§ Requirement: For every line of the material below, check for the string "computer" and return the line if it is there.

§ Dataset content:
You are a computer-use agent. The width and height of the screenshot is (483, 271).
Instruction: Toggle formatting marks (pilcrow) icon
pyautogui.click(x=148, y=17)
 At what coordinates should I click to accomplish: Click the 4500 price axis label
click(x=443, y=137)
==
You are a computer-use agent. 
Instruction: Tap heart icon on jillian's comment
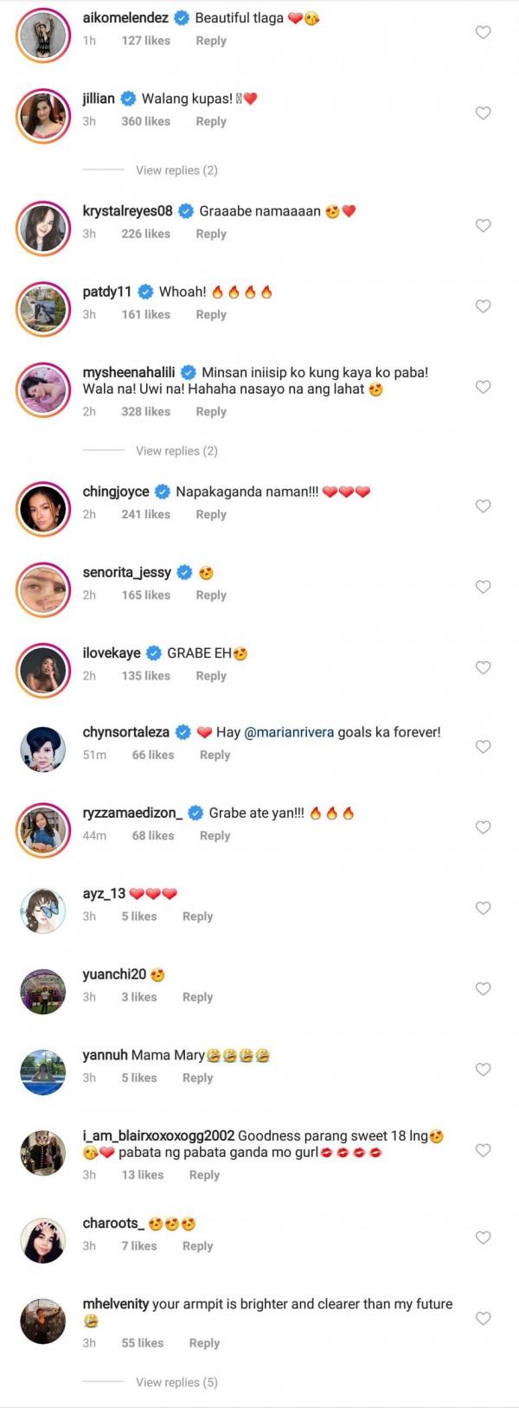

§ Solution for this task:
You are a computer-use agent. The width and height of the screenshot is (483, 271).
You are a computer-use agent. 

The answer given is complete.